--- Kaynaktan alıntı ---
Tüketimin dibinde!

Sedir tahta sandalye ve kilimler serili olan evimizi özlü-yorum çoğu zaman. Kilimler, sedir örtüleri çırpılır, ev süpürülür, silinir, serilirdi. Yılda bir iki kez yıkanırdı kuyu başında tokaçlanarak kilim ve örtüler. Tabanı tahta olan evimizin yerleri tellendiğinde, limon gibi sapsarı olan tahta döşemenin kokusu hâlâ burnuma gelir zaman zaman.

GİYİM kuşam, gıda beslenme, haberleşme medya, güzelleşme fit kalma ve sağlık… Hangi konuda ifrat yok ki günümüzde? Çocukluğumdaki günler geliyor aklıma. Ne kadar sade ve ne kadar mantıklı harcamalarımız varmış. Karın doyurmak, giyinebilmek, barınmak ve bizleri okutabilmek için çalışıyordu büyüklerimiz. Çok az bulunan şeylere razı olarak çok mutlu yaşıyorduk.
--- Verilen liste ---
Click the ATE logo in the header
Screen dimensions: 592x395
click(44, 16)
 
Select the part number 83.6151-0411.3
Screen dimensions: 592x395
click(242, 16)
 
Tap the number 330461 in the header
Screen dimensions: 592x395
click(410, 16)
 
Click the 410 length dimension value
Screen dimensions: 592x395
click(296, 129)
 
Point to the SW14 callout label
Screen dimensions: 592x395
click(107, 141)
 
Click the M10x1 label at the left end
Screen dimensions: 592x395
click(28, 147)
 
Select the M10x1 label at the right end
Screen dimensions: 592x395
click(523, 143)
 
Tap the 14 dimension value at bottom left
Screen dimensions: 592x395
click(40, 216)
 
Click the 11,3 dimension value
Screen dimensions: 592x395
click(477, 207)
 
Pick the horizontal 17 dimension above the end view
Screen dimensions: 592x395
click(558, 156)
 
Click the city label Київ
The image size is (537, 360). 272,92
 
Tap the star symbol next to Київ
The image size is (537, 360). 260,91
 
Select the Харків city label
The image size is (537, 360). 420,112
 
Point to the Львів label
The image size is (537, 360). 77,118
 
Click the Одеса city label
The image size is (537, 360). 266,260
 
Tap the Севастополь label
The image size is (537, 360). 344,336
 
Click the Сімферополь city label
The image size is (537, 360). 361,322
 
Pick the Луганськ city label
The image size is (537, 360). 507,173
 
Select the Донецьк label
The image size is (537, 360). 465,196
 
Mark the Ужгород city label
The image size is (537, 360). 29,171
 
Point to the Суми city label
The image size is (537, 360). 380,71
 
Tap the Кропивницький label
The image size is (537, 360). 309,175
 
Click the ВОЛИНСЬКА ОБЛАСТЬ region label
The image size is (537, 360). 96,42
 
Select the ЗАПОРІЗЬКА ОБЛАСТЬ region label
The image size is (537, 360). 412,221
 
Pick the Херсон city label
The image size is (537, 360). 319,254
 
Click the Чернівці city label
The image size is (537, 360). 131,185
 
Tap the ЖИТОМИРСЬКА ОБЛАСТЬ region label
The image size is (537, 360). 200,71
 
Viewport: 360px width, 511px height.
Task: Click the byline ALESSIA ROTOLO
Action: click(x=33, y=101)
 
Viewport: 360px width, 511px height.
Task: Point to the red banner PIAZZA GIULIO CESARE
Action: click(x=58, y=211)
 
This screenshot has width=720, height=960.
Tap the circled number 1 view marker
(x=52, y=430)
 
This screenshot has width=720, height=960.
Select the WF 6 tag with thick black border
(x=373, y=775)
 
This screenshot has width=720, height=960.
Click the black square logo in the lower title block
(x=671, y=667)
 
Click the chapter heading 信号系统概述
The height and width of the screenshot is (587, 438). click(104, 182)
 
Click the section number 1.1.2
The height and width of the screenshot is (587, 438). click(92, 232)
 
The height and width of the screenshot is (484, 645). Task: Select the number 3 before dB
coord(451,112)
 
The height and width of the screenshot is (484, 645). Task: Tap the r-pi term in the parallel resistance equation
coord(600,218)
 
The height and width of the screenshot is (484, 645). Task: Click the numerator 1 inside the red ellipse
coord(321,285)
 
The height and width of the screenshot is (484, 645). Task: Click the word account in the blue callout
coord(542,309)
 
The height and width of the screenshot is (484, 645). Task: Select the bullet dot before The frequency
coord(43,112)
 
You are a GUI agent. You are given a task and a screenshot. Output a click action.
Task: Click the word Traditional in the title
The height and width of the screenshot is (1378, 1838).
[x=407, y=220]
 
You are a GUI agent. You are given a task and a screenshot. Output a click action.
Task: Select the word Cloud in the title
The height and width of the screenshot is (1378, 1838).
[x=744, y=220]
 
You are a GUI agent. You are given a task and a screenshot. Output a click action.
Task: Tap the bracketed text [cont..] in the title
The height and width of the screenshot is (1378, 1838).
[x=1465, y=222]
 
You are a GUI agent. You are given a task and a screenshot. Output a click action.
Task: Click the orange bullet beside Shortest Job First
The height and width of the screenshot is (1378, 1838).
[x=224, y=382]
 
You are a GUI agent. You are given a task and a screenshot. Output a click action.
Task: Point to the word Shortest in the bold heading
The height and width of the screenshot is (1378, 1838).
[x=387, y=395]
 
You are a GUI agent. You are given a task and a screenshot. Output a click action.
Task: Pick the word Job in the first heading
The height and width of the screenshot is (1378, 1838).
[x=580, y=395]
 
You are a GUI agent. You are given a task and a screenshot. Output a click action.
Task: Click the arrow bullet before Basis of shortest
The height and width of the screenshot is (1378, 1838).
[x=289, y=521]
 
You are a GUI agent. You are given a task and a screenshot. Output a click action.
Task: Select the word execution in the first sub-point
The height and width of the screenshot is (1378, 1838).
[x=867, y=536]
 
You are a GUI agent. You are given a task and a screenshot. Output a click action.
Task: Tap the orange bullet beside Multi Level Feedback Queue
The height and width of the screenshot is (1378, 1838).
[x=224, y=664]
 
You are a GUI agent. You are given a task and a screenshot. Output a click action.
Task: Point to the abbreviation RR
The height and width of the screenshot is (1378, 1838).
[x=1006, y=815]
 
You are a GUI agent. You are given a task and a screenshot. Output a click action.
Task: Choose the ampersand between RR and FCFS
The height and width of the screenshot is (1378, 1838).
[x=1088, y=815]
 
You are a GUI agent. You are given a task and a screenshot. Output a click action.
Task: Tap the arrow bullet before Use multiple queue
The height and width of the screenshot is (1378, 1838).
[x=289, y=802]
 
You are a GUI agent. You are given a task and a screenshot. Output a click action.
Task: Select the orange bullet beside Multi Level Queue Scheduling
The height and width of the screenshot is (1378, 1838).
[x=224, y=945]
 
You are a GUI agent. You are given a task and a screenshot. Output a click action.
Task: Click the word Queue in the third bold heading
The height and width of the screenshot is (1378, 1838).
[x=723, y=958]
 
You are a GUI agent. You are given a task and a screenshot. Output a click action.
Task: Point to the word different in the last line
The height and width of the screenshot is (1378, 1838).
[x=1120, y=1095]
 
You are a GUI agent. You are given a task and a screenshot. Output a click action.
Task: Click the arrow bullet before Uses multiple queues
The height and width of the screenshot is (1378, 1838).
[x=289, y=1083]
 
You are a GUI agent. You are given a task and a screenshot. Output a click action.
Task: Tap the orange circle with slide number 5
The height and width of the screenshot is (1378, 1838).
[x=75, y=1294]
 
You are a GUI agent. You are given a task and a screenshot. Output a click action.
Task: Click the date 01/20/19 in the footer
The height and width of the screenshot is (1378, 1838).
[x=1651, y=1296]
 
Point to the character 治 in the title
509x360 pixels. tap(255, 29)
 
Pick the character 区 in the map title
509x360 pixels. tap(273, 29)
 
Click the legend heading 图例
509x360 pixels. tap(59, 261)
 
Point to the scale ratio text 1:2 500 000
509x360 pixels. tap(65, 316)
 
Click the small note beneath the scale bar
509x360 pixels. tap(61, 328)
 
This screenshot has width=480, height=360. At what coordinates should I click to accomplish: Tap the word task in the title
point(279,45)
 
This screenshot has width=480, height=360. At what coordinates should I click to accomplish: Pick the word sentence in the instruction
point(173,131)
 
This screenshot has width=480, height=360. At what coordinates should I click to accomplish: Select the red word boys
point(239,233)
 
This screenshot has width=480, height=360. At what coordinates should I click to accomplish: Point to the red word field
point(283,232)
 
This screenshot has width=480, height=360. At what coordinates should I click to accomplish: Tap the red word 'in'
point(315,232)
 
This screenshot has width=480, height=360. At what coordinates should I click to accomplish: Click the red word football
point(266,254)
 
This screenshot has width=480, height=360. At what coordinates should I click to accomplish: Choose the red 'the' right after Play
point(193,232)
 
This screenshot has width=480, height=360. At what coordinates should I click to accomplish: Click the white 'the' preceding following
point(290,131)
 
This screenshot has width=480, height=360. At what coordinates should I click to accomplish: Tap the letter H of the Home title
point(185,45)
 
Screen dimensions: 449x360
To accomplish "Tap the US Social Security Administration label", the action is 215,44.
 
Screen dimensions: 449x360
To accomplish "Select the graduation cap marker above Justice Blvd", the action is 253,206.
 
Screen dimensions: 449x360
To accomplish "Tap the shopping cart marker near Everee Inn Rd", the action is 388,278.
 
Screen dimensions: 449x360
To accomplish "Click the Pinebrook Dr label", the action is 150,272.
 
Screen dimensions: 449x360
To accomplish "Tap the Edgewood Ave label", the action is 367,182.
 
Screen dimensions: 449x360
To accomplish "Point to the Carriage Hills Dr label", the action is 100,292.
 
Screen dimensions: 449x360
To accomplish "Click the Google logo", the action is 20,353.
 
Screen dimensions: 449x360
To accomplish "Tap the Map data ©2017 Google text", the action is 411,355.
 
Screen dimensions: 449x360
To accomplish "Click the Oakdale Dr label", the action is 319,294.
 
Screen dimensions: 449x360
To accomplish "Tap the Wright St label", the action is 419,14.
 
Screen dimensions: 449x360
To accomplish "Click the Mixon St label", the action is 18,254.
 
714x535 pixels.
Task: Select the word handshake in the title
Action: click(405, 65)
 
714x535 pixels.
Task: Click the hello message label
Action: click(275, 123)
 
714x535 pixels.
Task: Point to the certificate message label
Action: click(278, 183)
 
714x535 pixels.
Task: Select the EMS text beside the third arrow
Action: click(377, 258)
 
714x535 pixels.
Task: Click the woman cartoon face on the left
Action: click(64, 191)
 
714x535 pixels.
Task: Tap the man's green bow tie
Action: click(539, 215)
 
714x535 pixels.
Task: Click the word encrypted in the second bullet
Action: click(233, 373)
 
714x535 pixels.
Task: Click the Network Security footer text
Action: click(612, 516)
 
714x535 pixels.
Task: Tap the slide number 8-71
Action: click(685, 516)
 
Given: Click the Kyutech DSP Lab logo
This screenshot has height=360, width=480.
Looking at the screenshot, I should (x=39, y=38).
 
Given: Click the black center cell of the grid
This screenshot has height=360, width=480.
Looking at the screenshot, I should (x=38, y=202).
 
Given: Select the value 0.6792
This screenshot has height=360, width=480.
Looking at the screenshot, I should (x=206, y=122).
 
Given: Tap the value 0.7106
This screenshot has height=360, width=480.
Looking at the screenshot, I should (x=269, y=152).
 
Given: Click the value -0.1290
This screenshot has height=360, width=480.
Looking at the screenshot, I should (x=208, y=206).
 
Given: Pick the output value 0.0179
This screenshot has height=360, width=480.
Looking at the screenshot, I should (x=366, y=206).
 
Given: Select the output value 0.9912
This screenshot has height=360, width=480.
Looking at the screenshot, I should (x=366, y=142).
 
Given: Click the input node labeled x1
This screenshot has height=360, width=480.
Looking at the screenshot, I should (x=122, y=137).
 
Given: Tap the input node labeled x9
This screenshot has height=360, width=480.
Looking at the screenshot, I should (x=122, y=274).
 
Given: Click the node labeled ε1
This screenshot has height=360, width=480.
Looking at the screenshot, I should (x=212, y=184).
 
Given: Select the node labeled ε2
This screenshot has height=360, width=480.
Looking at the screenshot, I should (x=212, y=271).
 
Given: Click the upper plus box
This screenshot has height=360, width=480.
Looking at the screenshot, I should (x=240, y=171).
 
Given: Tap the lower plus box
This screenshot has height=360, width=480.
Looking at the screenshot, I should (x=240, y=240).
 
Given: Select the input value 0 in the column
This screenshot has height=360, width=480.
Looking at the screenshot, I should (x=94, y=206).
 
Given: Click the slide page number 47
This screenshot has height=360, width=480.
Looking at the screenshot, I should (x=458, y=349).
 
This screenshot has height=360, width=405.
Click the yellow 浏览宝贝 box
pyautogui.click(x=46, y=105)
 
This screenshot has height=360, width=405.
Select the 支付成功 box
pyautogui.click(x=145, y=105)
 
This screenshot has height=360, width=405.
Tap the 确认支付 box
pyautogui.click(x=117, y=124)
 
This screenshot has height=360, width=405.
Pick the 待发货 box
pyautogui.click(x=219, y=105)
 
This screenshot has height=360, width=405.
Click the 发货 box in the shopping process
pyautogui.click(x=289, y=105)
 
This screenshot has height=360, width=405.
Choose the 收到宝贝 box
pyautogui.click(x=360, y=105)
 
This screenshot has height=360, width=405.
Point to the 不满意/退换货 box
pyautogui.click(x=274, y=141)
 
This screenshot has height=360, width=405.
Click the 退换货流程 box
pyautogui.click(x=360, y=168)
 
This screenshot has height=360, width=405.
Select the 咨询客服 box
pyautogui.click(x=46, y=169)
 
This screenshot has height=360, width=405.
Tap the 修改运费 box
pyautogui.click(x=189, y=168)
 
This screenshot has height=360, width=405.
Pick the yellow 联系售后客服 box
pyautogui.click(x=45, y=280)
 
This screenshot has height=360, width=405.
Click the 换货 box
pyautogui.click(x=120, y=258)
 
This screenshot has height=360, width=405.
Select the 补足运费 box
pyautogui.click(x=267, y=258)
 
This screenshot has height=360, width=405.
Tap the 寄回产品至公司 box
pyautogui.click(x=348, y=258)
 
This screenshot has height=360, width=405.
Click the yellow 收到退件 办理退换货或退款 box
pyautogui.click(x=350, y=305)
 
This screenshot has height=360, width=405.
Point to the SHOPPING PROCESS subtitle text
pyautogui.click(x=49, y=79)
---
Yapılacak işler:
(A) Tüketim yazısına göre kilimler ve örtüler yılda kaç kez yıkanırdı?
(B) Tüketim yazısında "Sedir tahta sandalye" ifadesinden "çok mutlu yaşıyorduk." ifadesine kadar olan bölümü aynen aktarır mısın?
(C) Tüketim yazısının "GİYİM kuşam, gıda beslenme" diye başlayan paragrafını, ana bilgilerini koruyarak daha kısa biçimde yeniden yazar mısın?

Görev çözümleri:
(A) Yılda bir iki kez, kuyu başında tokaçlanarak yıkanırdı.

(B)
Sedir tahta sandalye ve kilimler serili olan evimizi özlü-yorum çoğu zaman. Kilimler, sedir örtüleri çırpılır, ev süpürülür, silinir, serilirdi. Yılda bir iki kez yıkanırdı kuyu başında tokaçlanarak kilim ve örtüler. Tabanı tahta olan evimizin yerleri tellendiğinde, limon gibi sapsarı olan tahta döşemenin kokusu hâlâ burnuma gelir zaman zaman.

GİYİM kuşam, gıda beslenme, haberleşme medya, güzelleşme fit kalma ve sağlık… Hangi konuda ifrat yok ki günümüzde? Çocukluğumdaki günler geliyor aklıma. Ne kadar sade ve ne kadar mantıklı harcamalarımız varmış. Karın doyurmak, giyinebilmek, barınmak ve bizleri okutabilmek için çalışıyordu büyüklerimiz. Çok az bulunan şeylere razı olarak çok mutlu yaşıyorduk.

(C) Günümüzde giyimden beslenmeye, medyadan güzelliğe, fit kalmaya ve sağlığa kadar her konuda aşırılık var. Yazarın çocukluğunda harcamalar sade ve mantıklıydı. Büyükler karın doyurmak, giyinmek, barınmak ve çocukları okutmak için çalışırdı. Çok az bulunan şeylere razı olunur ve mutlu yaşanırdı.